I am little confused how to create dataset for siamese neural networks. I was following this tutorial on how to implement siamese networks with contrastive loss. They are creating positive and negative pairs, but that is relatively easy in their case because they have equal amount of images for each class and same digits will be positive pair, different digits will be negative.
There is also an example with triplet loss, they use dataset called Totally Looks Like, but in that dataset there are two folders left
and right
and each image in folder left
has it's positive pair in folder right
. Again, equal amount of positive and negative pairs.
But in my case, I have around 1000 unlabelled images (I will manually make pairs). One image can be similar to N number of other images, N can be 0 to len(dataset) (theoretically). So image can be unique or have any number of other similar images. How do I create pairs in that case? I don't have any kind of balance between classes. If five images are similar, do I create all possible pairs/combinations (by combinations I mean, for example, pairs 1,5 and 5,1 are two different pairs)? If image is unique, do I even use it in dataset?

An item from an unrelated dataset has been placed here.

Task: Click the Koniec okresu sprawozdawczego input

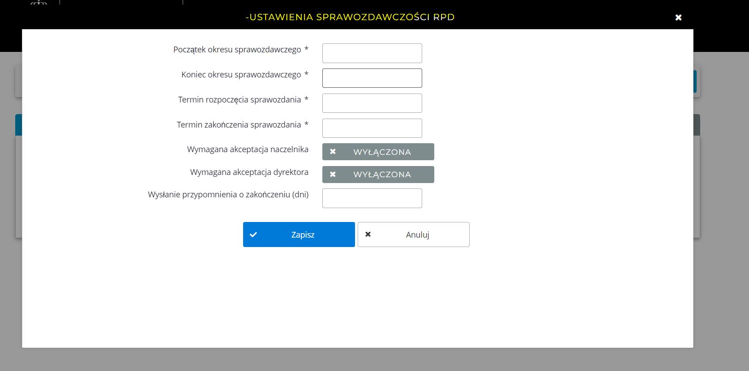Action: pyautogui.click(x=372, y=78)
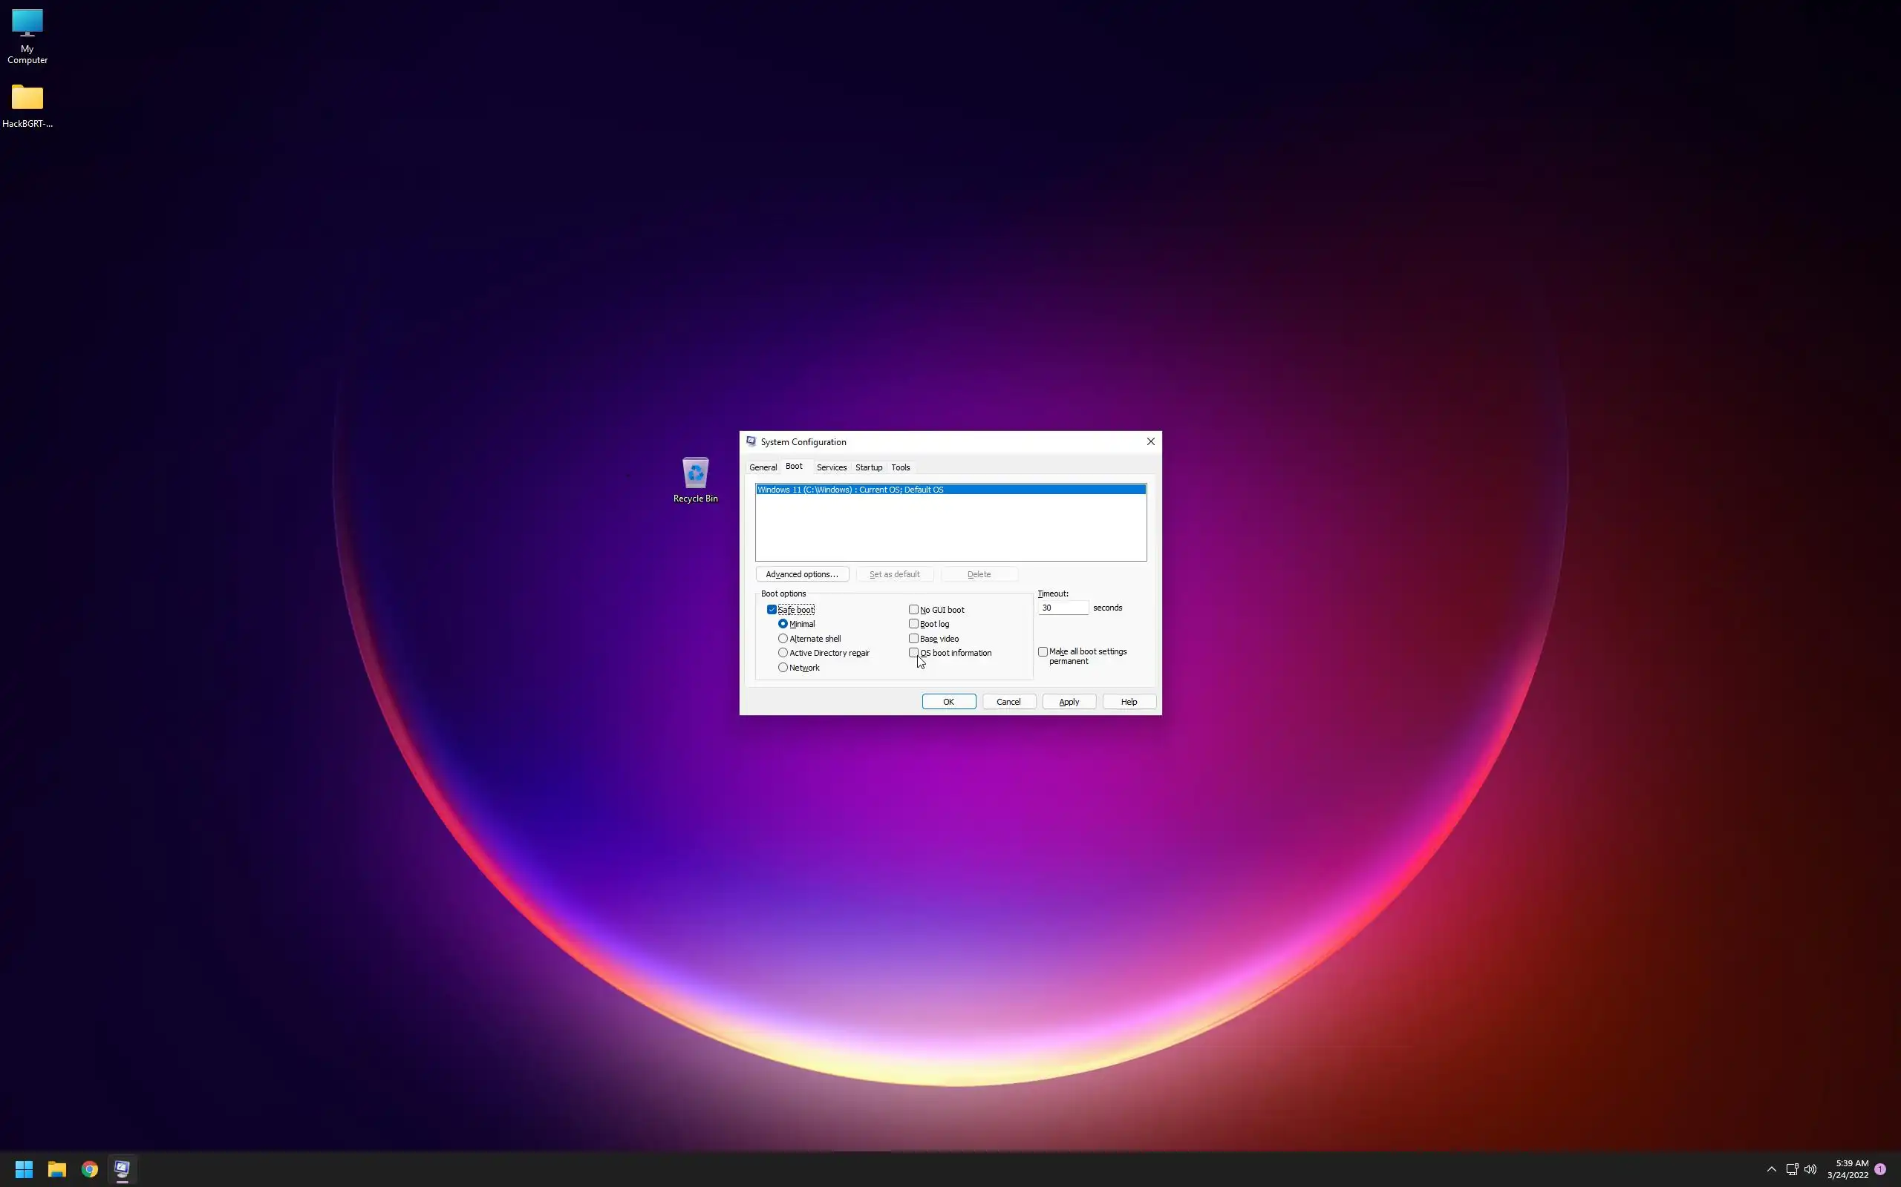Select the HackBGRT folder on desktop
1901x1187 pixels.
[x=27, y=105]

If I understand you correctly, I can suggest what I did in the past. Take a set of unique images. These will be your anchor images. Let's say, they're 1000 in number. Then, create another set of images from the original set by adding slight distortions such as rotating, brightening, etc. but not too much. So they are the same objects but don't look like exactly. They will be your positive images. Then, create a third set of images by reversing the first set, so 1000th image in the last set will correspond to the first image in the original (anchor) set. These will be your negative images. This way, you can create all image pairs.